Consignes:
• 1. D'après l'article sur le meeting de Mélenchon à Marseille, où ce meeting a-t-il eu lieu ?
• 2. Modifiez un passage de l'article sur le meeting de Mélenchon à Marseille : recopiez-le en partant de « Une histoire qui » jusqu'à « blocage des prix. », et mettez « gel des prix » à la place de « blocage des prix ».
• 3. Poursuivez l'article sur le meeting de Mélenchon à Marseille après sa dernière phrase.

━━━━━ Extrait choisi ━━━━━

À Marseille, Jean-Luc Mélenchon fait vibrer la corde sociale

mercredi 30 mars 2022.
 

Lors d’un meeting sur la plage du Prado, le candidat de l’Union populaire s’est adressé, avec un discours à forte teneur sociale, aux classes populaires. Dans les quartiers de la ville, l’Insoumis continue de mobiliser un électorat qui ne se fait pas beaucoup d’illusions.

les liens restent « forts, intenses » avec les habitants, et surtout, avec cette Méditerranée qui continue d’inspirer le tribun. Devant la mer, « sur les lèvres fraîches de ce rivage », Mélenchon a débuté son discours par un appel lyrique à la solidarité entre les peuples : « La prochaine présidence française doit donner une priorité aux voisinages méditerranéens avec qui nous sommes intimement liés par nos amis, nos espérances, nos poésies. Nous sommes tous parents quels que soient les aléas de l’histoire ! »

Une histoire qui continue de s’écrire en Ukraine, sur les bords de la mer Noire cette fois. Comme à chaque meeting depuis 24 février, Mélenchon a évoqué le conflit, rappelant que « le monde est au bord d’une guerre nucléaire possible ». Mais devant les habitants de l’une des villes les plus pauvres de France, il s’est rapidement concentré sur ses « mesures d’urgence face à l’explosion des prix qui jettent les familles dans la détresse et le désarroi », à commencer par le blocage des prix.

Se faisant « la voix, le cri, le porte-drapeau » des huit millions de personnes à l’aide alimentaire et des 300 000 sans abris, l’Insoumis a enchaîné sur ses propositions pour les services publics (comme la titularisation des 800 000 contractuels de la fonction publique), le remboursement des soins, la requalification des CDD. Dénonçant « les records de radiation à Pôle emploi », il a accusé Macron, qui veut faire travailler les deux millions d’allocataires du RSA 20 heures par semaine, d’inventer des « forçats du travail ».

━━━━━ Données à examiner ━━━━━

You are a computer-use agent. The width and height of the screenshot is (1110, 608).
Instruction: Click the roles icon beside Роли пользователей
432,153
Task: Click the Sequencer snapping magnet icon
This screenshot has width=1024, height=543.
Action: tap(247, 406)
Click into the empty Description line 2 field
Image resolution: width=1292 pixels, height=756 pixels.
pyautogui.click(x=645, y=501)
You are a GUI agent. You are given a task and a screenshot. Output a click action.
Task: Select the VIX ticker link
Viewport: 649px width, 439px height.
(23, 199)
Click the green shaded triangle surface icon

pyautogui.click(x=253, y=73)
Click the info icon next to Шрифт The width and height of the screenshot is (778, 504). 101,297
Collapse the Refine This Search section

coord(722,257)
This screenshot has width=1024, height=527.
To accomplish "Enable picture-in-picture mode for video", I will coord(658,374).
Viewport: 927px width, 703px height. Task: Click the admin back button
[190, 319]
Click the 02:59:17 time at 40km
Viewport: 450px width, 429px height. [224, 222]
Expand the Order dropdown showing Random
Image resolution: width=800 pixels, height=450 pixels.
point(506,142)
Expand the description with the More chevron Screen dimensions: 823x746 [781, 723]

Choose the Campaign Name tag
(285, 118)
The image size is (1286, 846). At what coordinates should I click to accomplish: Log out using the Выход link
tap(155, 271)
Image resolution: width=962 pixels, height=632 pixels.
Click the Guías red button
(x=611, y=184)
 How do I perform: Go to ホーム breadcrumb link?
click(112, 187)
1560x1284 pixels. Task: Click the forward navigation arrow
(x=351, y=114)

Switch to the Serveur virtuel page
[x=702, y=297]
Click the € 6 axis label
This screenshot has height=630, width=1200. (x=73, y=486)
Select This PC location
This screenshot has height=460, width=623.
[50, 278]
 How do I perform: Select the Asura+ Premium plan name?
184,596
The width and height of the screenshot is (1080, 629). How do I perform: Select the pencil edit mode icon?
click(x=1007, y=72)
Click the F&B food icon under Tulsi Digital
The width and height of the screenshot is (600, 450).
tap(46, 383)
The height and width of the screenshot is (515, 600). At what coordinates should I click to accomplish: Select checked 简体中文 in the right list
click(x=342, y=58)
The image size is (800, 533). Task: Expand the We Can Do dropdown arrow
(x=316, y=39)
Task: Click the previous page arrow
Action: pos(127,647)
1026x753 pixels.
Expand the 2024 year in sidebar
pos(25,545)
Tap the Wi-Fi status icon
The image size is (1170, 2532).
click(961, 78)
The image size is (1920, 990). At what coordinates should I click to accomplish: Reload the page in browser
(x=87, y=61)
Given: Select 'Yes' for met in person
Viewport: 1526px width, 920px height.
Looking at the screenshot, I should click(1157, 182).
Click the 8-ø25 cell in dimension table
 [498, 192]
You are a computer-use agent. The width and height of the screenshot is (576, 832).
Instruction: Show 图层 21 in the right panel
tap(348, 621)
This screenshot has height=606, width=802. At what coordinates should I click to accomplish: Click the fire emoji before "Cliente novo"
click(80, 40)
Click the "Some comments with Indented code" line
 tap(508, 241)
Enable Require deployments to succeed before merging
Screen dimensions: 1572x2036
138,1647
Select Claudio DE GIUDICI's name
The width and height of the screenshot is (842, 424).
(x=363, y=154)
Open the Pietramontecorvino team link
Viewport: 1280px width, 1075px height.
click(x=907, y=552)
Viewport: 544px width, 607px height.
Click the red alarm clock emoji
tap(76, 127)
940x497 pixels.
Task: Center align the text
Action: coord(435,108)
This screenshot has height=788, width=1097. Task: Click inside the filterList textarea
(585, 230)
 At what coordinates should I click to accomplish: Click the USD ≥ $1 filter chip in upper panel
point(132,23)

━━━━━

Réponses:
• 1. Sur la plage du Prado, à Marseille.

• 2.
Une histoire qui continue de s’écrire en Ukraine, sur les bords de la mer Noire cette fois. Comme à chaque meeting depuis 24 février, Mélenchon a évoqué le conflit, rappelant que « le monde est au bord d’une guerre nucléaire possible ». Mais devant les habitants de l’une des villes les plus pauvres de France, il s’est rapidement concentré sur ses « mesures d’urgence face à l’explosion des prix qui jettent les familles dans la détresse et le désarroi », à commencer par le gel des prix.

• 3.
Le Pen-Macron, bonnet blanc et blanc bonnet

Un président-candidat qui, s’il est réélu « transformera le système de l’école publique en chaos », a expliqué Mélenchon. Car c’est de Marseille qu’Emmanuel Macron a lancé sa réforme d’inspiration libérale de l’école primaire, en ouvrant la voix à une autonomie des établissements scolaires en matière de recrutement. « Monsieur Macron, c’est trop, le bon peuple peut en accepter beaucoup, mais vous ne touchez pas à nos gosses ! », a imploré l’ancien ministre de l’enseignement professionnel de Jospin, qui a fait huer la plateforme Parcoursup, annoncé qu’il supprimerait le contrôle continu au Bac. Et a prévenu solennellement : « Rien ne les arrêtera si vous ne les arrêtez pas ! »

Eux, ce sont Marine Le Pen et Emmanuel Macron, les favoris du scrutin, que Mélenchon talonne désormais dans les sondages. Le second tour est « à portée de voix », ne cesse de répéter celui qui appelle désormais au « vote barrage » (contre la droite et l’extrême droite) dès le premier tour.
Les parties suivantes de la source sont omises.